Collective Action Problems • Definition: Problems that arise when a group of people tries to reach and implement agreements. Two types: • Coordination problems • Prisoners’ Dilemmas
Coordination Problems • Group members have to decide what they want, what they will contribute to get it, and how to coordinate to achieve their goal • Why is this hard to do? • How can we solve these problems?
What are some costs individuals must pay to achieve collective ends? • Transaction costs • Conformity costs • Why is there a tradeoff between them?
Solve coordination problems through: • Rules (majority rule) • Delegation • Shared focal points
How does Congress face collective action problems?How does it solve them?
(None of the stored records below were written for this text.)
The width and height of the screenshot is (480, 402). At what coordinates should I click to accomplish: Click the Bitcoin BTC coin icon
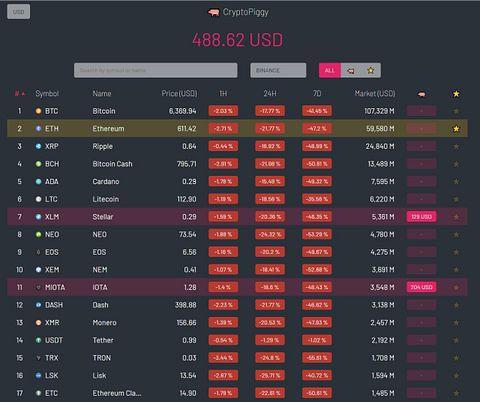(38, 111)
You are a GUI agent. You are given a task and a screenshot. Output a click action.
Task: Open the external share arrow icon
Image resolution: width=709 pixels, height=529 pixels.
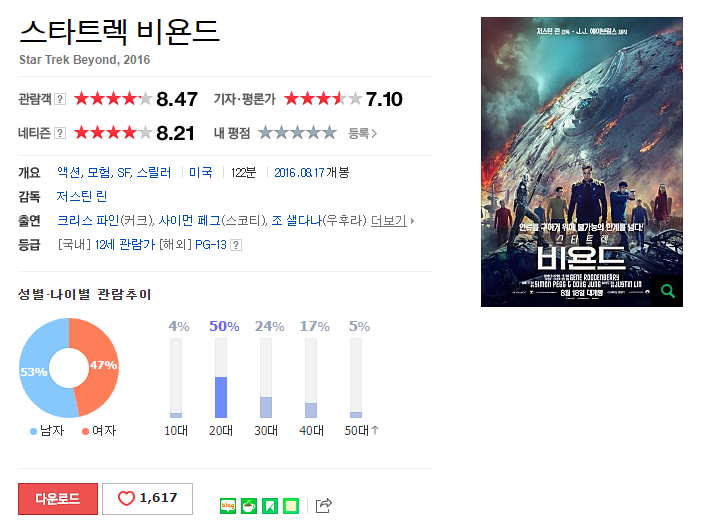323,505
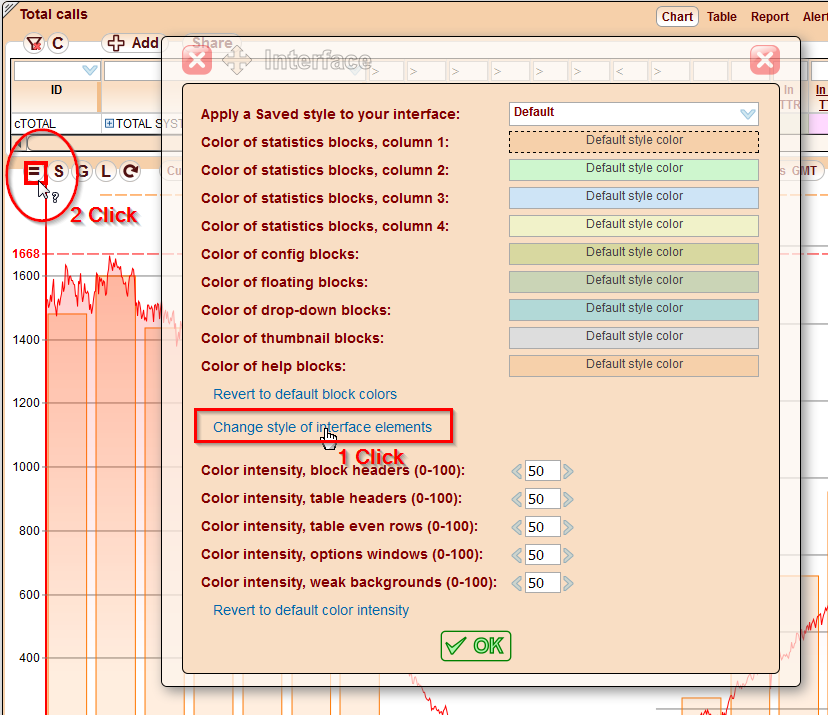Switch to the Report view

tap(769, 16)
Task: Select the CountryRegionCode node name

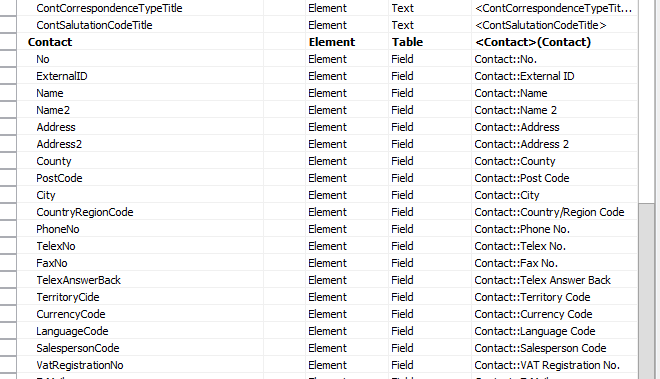Action: tap(85, 212)
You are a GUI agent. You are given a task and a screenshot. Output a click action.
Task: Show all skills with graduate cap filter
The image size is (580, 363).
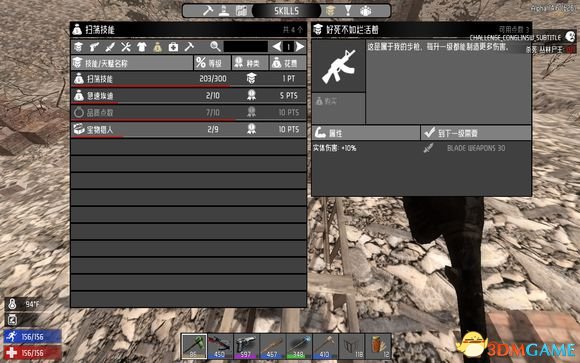click(x=78, y=47)
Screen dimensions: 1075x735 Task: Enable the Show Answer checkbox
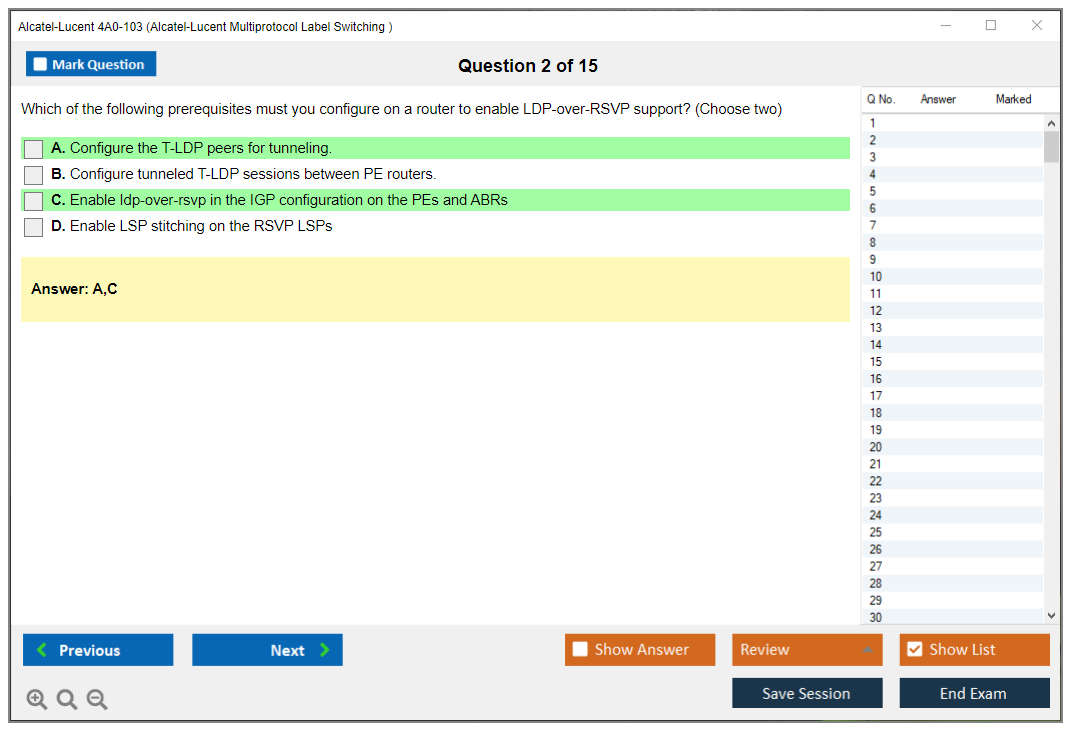pos(580,650)
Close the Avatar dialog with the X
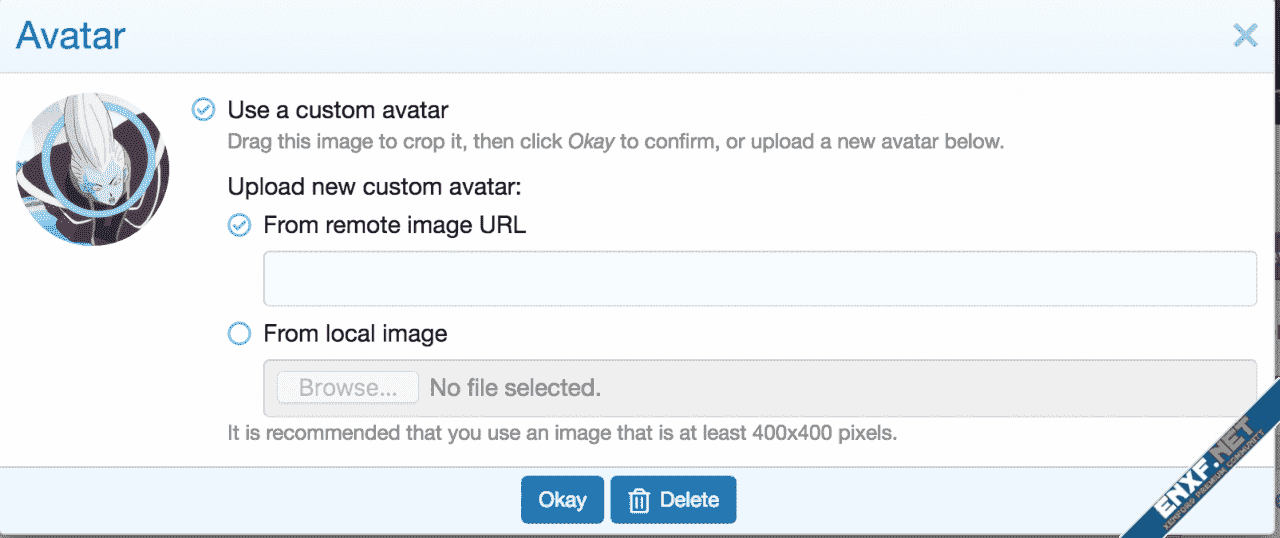The width and height of the screenshot is (1280, 538). (x=1245, y=37)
Congress’ collective action solutions • Coordination problems • Designate a “traffic cop” (committee chairs, Rules committee/Majority leader) • Resolving conflict • Delegate authority to negotiate to party leaders • Transaction costs of legislating • Following established rules • House and Senate solve these problems differently! • House: higher conformity costs, low transaction costs • Senate: high transaction costs, lower conformity costs
Public Goods • Private goods: things people buy and consume themselves • Available in a marketplace that supplies goods according to demand • Public goods: anyone can freely consume once they are provided, no one can be excluded from their benefits • Generally must be supplied through collective action; costs of provision borne collectively
The Prisoner’s Dilemma • There is a collective good that benefits everyone in a group • It is not in any one person’s private interest to help provide it
Prisoner’s Dilemma • Each prisoner given this choice: • If your buddy rats on you, • You get 15 years if you keep quiet • You get 8 years if you rat him out. • If your buddy does not rat you out, • You both get 1 year if you keep quiet • You get off scot free if you rat him out
Prisoners’ Dilemmas • Free rider problem • Individual contribution small • Get benefits whether or not you contribute • Private incentive to shirk
Prisoners’ Dilemmas • Tragedy of the commons • Collective good exists but can be depleted or destroyed by overuse • It is in everyone’s private interest to overuse
Solutions to prisoners’ dilemmas • Rules, rewards, and punishments that link private incentive to public good
The Logic of Politics • Assume political actors are rational and self-interested. • If you understand the incentives faced by a political actor, you can understand his behavior. • Therefore, by manipulating his or her private incentives, you can thereby change his or her behavior. • Institutions, laws, and rules change individuals’ private incentives.